Энджи внимательно оглядела пострадавшую. Фиолетовые следы веревки на шее и запястьях. Сорванные ногти, некоторые буквально вырваны с мясом. Один палец в металлической лангете. На предплечьях – множественные ссадины и кровоподтеки. Значит, сопротивлялась. Боролась за жизнь.
– Можно увидеть рану на лбу? – тихо попросила Энджи.
Врач поколебалась, сжав губы, но осторожно приподняла повязку.
Разрезы почистили и зашили, но было видно, что это идеально ровное распятие, причем нижний край креста заканчивался точно между бровей.

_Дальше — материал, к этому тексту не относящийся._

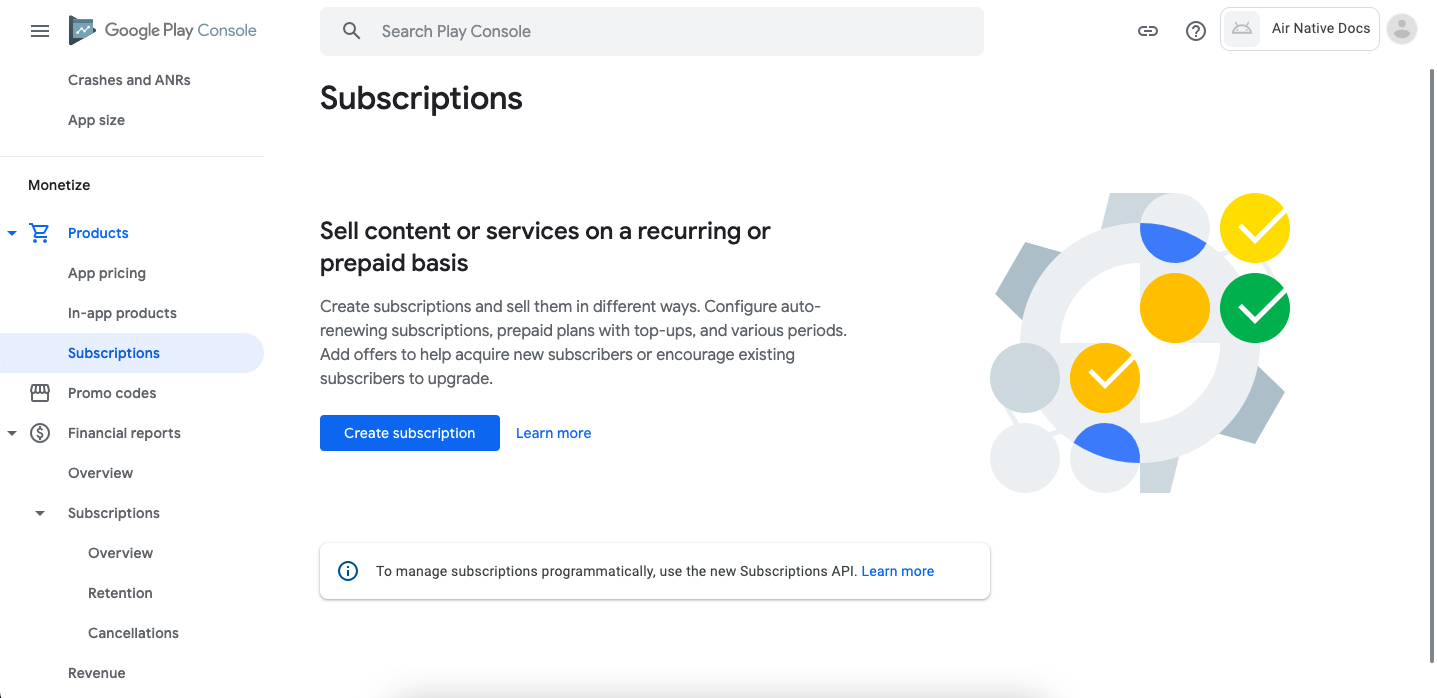The image size is (1437, 698).
Task: Open In-app products in sidebar
Action: coord(122,313)
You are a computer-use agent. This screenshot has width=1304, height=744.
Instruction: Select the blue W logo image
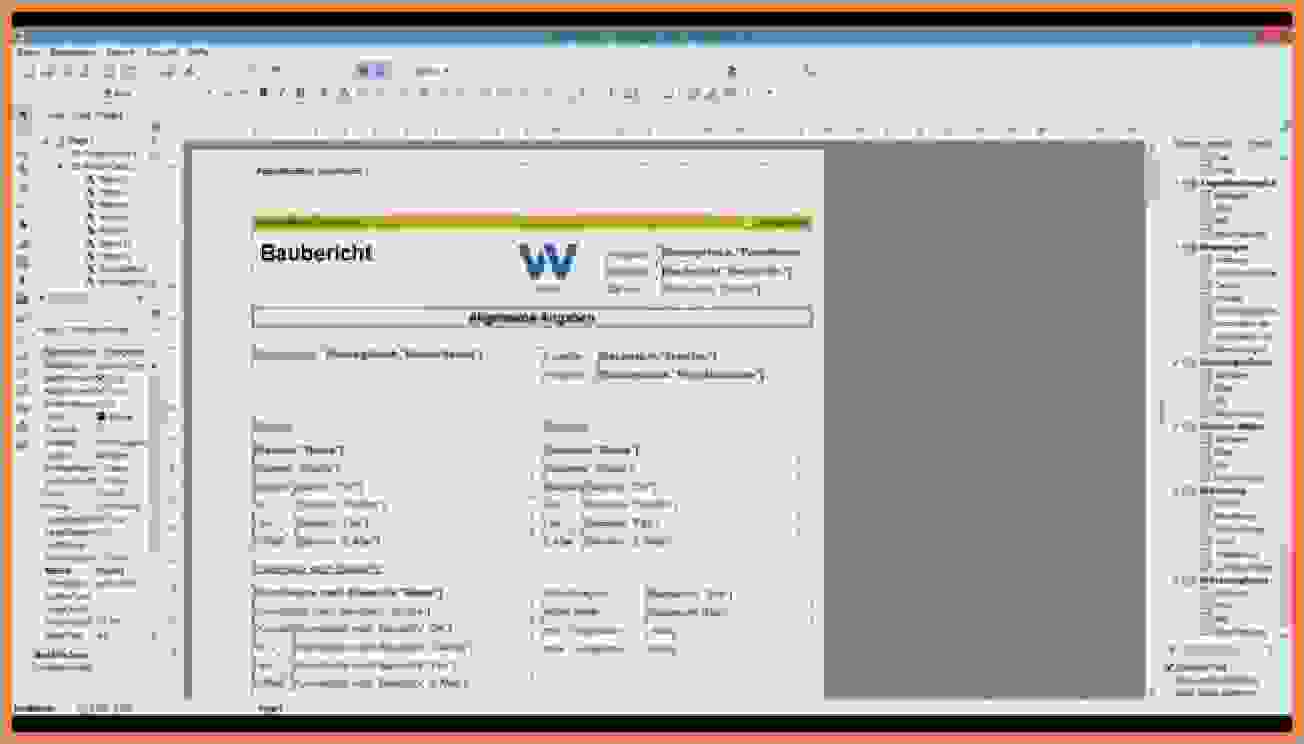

– Разрез глубокий, до лобной кости, сделан тонким лезвием, – пояснила доктор Финлейсон. – Вроде бритвы, скальпеля или, знаете, такого канцелярского ножа с выдвигающимся лезвием.
Энджи бросило в жар: у Фернихок и Риттер были такие же кресты на лбу – совпадали и размер, и форма, да и конец креста приходился между бровей, но у прежних жертв распятия были нарисованы красным несмываемым маркером, а не вырезаны на коже. Энджи нагнулась, чтобы получше рассмотреть волосы надо лбом. Сердце забилось чаще, когда она нашла то, что искала.
– У нее сострижена прядь посередине.
– Дандерн не ошибся, – прошептал Хольгерсен. – Он не только вернулся, но и развернулся.
– Если это он, – оборвала его Энджи. – Я предпочитаю подождать с выводами, пока у нас не будет убедительных доказательств.
– Да пожалуйста, придержу свои глупые замечания при себе.
– Следы проникновения? – спросила Энджи у врача. – Этот ублюдок оставил свою визитную карточку?
– Семя заметить не удалось, но вообще трудно сказать из-за кровотечения. – Финлейсон поглядела Энджи в глаза: – Гениталии изуродованы тем же лезвием. – Врач поколебалась и добавила, причем в глазах появился нехороший огонек: – Ей сделали обрезание.
У Энджи кровь отхлынула от лица:
– То есть?!
– Отрезаны капюшон и головка клитора и малые половые губы.